Take the line that contains "Écouter (53, 75)" in the data below and each line after it, through the last, and repeat them unchanged.
Extracted information section start
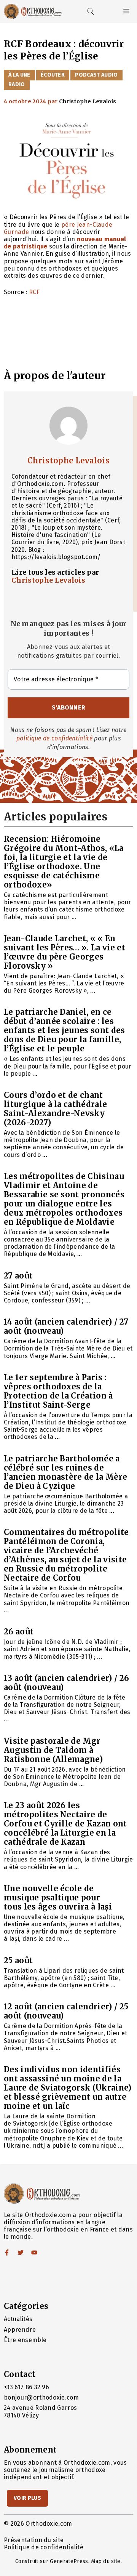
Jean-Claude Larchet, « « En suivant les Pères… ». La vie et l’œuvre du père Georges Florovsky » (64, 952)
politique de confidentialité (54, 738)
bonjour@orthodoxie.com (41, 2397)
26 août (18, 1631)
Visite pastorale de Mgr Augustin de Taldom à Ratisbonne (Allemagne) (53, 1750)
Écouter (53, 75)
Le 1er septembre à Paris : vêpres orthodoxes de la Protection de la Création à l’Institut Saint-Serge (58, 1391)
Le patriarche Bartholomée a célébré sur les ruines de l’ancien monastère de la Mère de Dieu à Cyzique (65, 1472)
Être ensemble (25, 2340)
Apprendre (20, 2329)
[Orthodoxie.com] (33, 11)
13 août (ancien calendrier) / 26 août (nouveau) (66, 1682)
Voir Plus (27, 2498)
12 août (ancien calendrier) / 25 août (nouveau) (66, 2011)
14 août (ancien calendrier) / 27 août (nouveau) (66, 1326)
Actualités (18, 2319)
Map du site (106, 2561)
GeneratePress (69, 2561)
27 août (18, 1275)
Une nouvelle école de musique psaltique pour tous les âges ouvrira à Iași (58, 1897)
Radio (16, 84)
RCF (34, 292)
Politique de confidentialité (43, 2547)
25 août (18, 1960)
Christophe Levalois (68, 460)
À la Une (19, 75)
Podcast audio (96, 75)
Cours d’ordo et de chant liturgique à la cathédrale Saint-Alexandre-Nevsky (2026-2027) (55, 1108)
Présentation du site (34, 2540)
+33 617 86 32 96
Extracted information section end
Response:
Écouter (53, 75)
Le 1er septembre à Paris : vêpres orthodoxes de la Protection de la Création à l’Institut Saint-Serge (58, 1391)
Le patriarche Bartholomée a célébré sur les ruines de l’ancien monastère de la Mère de Dieu à Cyzique (65, 1472)
Être ensemble (25, 2340)
Apprendre (20, 2329)
[Orthodoxie.com] (33, 11)
13 août (ancien calendrier) / 26 août (nouveau) (66, 1682)
Voir Plus (27, 2498)
12 août (ancien calendrier) / 25 août (nouveau) (66, 2011)
14 août (ancien calendrier) / 27 août (nouveau) (66, 1326)
Actualités (18, 2319)
Map du site (106, 2561)
GeneratePress (69, 2561)
27 août (18, 1275)
Une nouvelle école de musique psaltique pour tous les âges ouvrira à Iași (58, 1897)
Radio (16, 84)
RCF (34, 292)
Politique de confidentialité (43, 2547)
25 août (18, 1960)
Christophe Levalois (68, 460)
À la Une (19, 75)
Podcast audio (96, 75)
Cours d’ordo et de chant liturgique à la cathédrale Saint-Alexandre-Nevsky (2026-2027) (55, 1108)
Présentation du site (34, 2540)
+33 617 86 32 96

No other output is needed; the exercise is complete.